- [Stored data]:
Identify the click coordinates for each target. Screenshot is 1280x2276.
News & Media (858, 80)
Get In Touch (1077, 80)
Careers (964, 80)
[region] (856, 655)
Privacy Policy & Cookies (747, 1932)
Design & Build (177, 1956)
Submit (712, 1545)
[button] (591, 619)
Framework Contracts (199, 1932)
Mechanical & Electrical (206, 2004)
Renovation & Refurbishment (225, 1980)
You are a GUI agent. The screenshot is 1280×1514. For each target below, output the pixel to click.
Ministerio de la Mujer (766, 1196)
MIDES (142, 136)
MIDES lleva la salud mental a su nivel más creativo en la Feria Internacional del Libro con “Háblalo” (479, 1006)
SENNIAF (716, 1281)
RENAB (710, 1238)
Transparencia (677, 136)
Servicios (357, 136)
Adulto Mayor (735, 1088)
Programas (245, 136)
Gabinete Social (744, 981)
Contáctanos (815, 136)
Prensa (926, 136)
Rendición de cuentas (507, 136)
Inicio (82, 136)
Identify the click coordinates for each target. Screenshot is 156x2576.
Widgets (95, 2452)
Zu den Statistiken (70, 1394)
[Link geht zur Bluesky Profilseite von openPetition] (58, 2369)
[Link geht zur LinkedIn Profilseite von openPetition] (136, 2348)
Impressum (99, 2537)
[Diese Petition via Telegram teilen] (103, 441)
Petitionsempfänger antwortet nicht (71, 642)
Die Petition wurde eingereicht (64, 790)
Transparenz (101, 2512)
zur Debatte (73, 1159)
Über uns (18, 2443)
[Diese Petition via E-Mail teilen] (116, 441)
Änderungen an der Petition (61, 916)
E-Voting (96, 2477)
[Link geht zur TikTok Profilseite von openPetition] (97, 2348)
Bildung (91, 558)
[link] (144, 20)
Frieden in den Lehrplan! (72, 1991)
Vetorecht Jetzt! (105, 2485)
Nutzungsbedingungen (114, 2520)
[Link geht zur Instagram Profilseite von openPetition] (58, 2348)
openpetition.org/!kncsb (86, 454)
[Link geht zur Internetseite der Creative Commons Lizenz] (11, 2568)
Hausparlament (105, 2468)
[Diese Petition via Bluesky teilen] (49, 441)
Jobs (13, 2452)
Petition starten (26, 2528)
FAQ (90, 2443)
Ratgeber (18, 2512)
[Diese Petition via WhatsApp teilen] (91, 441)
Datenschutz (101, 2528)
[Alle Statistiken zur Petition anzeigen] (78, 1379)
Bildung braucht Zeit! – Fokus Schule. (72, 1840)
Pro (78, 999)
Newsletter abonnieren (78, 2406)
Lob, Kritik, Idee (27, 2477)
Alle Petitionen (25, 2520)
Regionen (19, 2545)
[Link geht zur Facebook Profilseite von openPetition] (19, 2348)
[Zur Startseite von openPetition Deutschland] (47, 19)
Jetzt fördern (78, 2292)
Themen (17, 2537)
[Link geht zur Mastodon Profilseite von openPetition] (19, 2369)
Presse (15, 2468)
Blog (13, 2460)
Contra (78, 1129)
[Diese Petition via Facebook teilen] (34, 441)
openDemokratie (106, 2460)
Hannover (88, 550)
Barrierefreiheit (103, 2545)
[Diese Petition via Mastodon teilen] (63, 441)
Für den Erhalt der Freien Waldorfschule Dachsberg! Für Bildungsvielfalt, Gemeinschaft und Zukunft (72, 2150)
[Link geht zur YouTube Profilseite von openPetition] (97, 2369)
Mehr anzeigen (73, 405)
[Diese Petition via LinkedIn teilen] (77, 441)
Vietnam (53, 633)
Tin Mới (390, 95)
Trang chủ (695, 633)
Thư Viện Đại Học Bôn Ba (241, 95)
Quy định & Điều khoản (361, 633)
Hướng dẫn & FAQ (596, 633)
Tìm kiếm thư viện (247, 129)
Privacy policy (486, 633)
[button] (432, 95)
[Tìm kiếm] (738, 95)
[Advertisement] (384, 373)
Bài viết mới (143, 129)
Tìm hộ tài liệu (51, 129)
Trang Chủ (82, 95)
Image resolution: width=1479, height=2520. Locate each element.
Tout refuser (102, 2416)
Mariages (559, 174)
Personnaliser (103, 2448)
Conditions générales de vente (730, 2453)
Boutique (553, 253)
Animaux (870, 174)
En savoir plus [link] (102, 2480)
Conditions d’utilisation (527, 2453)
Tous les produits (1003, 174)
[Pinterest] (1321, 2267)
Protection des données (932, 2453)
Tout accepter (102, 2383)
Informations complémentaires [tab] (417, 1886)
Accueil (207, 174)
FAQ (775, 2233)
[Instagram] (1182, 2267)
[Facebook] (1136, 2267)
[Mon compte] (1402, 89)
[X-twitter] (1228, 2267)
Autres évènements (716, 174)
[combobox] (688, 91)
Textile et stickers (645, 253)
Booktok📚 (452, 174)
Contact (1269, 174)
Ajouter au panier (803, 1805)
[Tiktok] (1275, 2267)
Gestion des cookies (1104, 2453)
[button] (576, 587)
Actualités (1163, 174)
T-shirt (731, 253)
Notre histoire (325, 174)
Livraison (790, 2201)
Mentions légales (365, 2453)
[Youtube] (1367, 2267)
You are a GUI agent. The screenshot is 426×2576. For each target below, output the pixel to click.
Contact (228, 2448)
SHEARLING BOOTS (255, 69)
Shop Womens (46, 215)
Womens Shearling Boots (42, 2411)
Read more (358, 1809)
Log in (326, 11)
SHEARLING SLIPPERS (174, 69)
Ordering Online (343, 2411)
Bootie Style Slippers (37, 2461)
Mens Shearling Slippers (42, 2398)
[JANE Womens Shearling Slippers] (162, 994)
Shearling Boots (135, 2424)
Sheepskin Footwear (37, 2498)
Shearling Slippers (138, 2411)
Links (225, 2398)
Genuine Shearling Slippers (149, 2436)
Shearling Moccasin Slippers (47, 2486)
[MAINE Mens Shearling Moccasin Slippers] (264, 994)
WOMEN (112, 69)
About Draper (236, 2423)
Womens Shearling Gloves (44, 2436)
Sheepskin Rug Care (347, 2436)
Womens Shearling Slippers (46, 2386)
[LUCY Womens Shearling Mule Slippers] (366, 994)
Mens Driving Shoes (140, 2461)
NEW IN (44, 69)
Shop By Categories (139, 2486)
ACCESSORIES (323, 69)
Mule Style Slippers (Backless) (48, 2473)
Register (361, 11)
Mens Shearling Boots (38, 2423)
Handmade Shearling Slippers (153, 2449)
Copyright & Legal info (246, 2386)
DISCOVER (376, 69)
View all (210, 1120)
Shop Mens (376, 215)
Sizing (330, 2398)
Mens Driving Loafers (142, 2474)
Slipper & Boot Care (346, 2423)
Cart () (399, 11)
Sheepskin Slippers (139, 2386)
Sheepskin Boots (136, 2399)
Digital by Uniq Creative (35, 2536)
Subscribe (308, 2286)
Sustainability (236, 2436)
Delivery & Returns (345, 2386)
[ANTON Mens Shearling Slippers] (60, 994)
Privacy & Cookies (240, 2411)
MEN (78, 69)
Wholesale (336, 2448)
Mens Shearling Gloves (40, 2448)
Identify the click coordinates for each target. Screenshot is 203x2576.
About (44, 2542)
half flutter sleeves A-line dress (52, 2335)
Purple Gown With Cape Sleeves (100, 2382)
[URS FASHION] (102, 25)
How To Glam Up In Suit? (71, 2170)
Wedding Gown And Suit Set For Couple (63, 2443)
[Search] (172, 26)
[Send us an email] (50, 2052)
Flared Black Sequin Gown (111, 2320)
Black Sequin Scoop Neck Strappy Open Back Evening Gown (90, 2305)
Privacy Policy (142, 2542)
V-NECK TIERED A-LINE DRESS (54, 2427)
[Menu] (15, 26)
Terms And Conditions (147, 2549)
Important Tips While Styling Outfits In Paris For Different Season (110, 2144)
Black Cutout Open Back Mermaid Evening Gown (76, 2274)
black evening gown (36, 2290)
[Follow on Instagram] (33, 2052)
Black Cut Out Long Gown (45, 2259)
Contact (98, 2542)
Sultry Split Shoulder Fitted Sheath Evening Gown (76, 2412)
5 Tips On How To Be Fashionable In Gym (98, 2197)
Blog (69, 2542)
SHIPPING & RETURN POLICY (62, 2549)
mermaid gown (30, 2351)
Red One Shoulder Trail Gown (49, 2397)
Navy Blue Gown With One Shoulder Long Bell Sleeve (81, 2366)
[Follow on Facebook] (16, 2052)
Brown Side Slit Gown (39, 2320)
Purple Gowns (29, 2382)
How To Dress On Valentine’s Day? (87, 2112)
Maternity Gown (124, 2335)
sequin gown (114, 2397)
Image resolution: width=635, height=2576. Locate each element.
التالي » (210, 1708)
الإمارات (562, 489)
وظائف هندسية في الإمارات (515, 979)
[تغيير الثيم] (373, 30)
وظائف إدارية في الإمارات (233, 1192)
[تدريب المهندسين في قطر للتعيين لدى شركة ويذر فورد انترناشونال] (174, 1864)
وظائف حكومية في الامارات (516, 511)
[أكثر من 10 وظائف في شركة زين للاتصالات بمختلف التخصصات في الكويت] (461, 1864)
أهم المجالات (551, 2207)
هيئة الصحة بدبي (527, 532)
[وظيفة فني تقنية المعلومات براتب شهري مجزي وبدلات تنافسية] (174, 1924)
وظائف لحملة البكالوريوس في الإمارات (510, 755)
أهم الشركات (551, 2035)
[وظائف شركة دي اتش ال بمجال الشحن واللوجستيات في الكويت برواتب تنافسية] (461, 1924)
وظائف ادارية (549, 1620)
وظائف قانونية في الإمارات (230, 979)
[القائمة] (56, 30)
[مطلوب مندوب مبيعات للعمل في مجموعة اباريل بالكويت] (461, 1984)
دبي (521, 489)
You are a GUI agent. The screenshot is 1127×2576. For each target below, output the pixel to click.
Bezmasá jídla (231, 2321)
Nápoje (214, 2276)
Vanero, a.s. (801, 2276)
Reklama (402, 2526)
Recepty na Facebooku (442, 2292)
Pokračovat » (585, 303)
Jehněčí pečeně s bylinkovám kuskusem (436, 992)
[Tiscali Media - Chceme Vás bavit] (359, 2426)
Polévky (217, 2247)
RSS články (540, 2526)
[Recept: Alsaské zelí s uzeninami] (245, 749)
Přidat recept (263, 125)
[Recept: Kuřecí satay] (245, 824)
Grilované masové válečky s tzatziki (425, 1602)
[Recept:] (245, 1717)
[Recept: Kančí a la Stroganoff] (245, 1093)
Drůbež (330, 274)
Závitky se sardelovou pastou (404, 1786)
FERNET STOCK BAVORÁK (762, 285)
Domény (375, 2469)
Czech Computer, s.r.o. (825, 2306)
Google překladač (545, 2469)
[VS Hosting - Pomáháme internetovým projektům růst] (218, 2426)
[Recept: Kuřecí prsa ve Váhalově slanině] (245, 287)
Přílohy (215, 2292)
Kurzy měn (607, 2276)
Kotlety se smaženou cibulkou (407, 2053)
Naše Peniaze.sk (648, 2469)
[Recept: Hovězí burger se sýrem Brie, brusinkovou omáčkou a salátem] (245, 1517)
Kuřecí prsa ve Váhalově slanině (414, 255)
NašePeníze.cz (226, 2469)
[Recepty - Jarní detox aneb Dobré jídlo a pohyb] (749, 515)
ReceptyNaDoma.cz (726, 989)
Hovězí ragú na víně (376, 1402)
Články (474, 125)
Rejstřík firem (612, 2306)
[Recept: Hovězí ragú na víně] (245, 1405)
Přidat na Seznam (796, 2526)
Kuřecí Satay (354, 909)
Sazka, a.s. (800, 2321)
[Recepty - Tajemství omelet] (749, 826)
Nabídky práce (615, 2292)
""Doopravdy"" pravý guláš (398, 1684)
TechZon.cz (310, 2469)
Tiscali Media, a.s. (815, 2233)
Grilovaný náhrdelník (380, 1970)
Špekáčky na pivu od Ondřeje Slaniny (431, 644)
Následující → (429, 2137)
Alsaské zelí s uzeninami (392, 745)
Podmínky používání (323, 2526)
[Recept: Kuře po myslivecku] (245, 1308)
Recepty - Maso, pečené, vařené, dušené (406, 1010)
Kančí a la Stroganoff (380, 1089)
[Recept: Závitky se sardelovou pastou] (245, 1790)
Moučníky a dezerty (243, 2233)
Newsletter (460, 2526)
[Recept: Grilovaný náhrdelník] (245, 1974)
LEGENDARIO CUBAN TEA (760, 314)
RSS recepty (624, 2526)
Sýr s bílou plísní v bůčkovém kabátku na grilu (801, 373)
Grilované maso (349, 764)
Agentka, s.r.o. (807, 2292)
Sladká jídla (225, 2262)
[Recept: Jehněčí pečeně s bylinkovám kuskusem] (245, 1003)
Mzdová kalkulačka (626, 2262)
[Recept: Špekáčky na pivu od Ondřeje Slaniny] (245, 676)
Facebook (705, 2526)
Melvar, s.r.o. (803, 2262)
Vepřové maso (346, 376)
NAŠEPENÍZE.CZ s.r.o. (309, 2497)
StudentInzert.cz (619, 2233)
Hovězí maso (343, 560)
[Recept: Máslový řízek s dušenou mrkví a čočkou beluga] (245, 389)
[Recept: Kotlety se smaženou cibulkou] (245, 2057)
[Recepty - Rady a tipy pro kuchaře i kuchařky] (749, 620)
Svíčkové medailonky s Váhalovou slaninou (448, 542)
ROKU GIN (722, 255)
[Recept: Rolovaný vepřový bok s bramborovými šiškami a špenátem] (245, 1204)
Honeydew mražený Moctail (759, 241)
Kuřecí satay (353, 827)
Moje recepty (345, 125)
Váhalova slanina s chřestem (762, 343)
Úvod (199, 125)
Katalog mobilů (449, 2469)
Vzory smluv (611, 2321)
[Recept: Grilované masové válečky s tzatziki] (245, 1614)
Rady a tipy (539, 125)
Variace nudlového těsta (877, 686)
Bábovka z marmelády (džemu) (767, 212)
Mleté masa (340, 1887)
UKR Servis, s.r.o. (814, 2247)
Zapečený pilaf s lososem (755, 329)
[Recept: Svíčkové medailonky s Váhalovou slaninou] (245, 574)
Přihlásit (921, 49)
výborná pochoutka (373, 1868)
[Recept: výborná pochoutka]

- [Brief]: For the string "Suit", report how many lines of the records contain it, giving the number only.

- [Output for this task]: 2